You Have to Nourish to Flourish
When self-care is mentioned, perhaps the image that is conjured up is of a Kardashian getting hair and makeup done by professionals while sitting in the comfort of their luxury homes, sipping matcha or drinking champagne, and scrolling aimlessly thorough their phone. Not that there is anything wrong with that. When I talk about self-care and recommend it to others, I mean something a bit different.
Self-care is often not exciting. It’s definitely not literally or figuratively intoxicating. It’s not about being pampered while Ryan Gosling is feeding you grapes while giving you all the “Hey Girls” you could possible dream of (the more power to you if he does!). It is about keeping promises to yourself to do those things that YOU KNOW are good for you, that empower you, that keep you healthy, sane, and strong. It about is getting enough sleep, eating well, working out, engaging in healthy relationships, having proper mental health care, and practicing mindfulness. Just ask the badass Dr. Nadine Burke Harris, author of The Deepest Well and recent appointee to be the first ever Surgeon General of California. She will tell you. It is about putting your needs first- your basic needs! We are talking the equivalent of first two levels of Maslow’s Hierarchy of Needs.
I know if you’re reading this, you’re likely a woman. I am a professor of social work, like my home-girl, Brené Brown. (I say this like we are friends, since we are both women and social work professors. I like to pretend we are good friends and in my mind, we also hang out with Cheryl Strayed, Dr. Nadine Burke Harris, and Elizabeth Gilbert while chillin’ with Oprah at her home in Maui. Hey, there’s Stedman!) Okay, I digress… I’ll start again. If you’re reading this, you’re likely a woman because I am a social work professor and social work is a female dominated profession. Most of my students are women. Most of my clients are women. Most of my friends are women. So, there you have it- you’re probably a woman. Men and any gender you identify with are welcome here too because being a human is hard- it’s a shared experience. The roles we are expected to play are vast and overwhelming and they are positively reinforced when we are self-sacrificing. Do you ever see someone being praised as a mom for modeling good self-care? No. They are praised for putting themselves last. “Look at her! I don’t know how she does it all!” I think of the mom from A Christmas Story. The narrator of the movie says while she’s preparing the infamous turkey, that she hasn’t had a hot meal for herself in 15 years! That line is still funny, even after watching it a hundred times, because it’s so relatable… and true.

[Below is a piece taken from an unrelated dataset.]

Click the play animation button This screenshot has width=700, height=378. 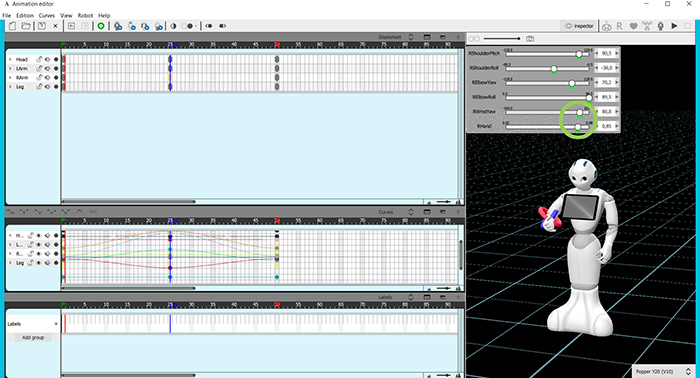674,26
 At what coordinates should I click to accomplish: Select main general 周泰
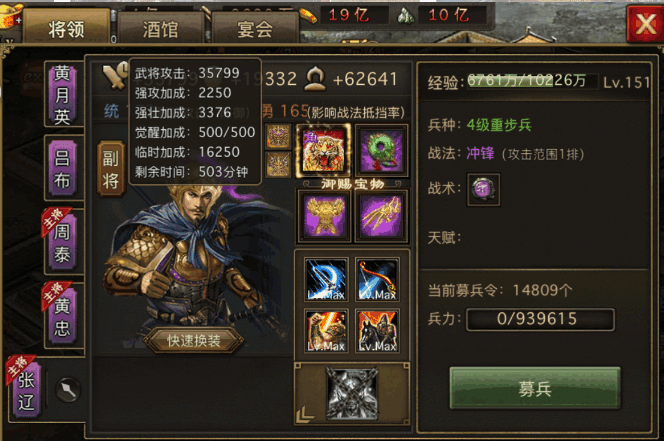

One of the most effective forms of self-care is about taking a break from saying yes to extra commitments that are unnecessary but you will “feel bad” if you say no. You may not ever actually get a chance to feel bad because just the thought of feeling guilty (or thinking you would look like you are not committed to work or your family) prompts you to say yes. According to my badass friend who is also social work professor, Dr. Brandy Maynard (I am lucky that she is my friend and not a figment of my imagination), when you say yes to something, you say no to something else. According to me, that something is usually self-care. I put it here in bold because it’s that important. Think about it. When is the last time you said yes to something that really served you, your well-being, and your health? And said yes out of intentionally wanting to be gentle and kind to yourself? When did you say yes to more sleep? More downtime? A commitment to working out? Calling a therapist? Preparing that healthy meal plan you’ve been considering? How about more time to… yeah I’ll say it because it’s important… “Netflix and Chill,” with your partner? Not out of obligation but out of caring enough about yourself to move from doing-mode to being.
We all know what we need to do. There are no shortcuts. If our motivation is to take good care of our loved ones and engage in the best work we can, this begins with taking care of ourselves. And when we have a hard time taking care of ourselves or others, extending ourselves unconditional self-compassion is also a great start at self-care. No one else can self-care for you. Only you can do this for you. I recommend that you put it in your schedule and make it a hardline item. I tell my students and clients to think about it like brushing their teeth (making the assumption, of course that this is something they do a couple times per day). We don’t whine and complain about having to brush our teeth. We do it because we understand the implications if we don’t. A former client of mine likens self-care to taking care of a car. If you knew your car was the only car you’d ever have for your entire life, you’d take care of it like a MOFO. You’d make sure it constantly was washed and waxed and had all the required preventive maintenance. You wouldn’t hesitate to bring it in or work on it if there was any sign of a problem. You’d take such good care of that bad-boy because you’d want to preserve what you’ve got. We need to approach our overall wellness this way.
Think about how we make promises to our friends and keep them but the self-care promises that we often make to ourselves fall under the wayside. Treat yourself as you treat your friends and your loved ones! Take your own advice. And while you’re at it, get out of your own way. You’ve got this! You have successfully lived this long and likely have taken amazing care of others in both your personal and professional life. I admire you! Thank you for that. Now, get out your calendar and schedule yourselves some time to say no, to get to the gym, some unconditional self-compassion, and some “Netflix and Chill” time while you’re at it.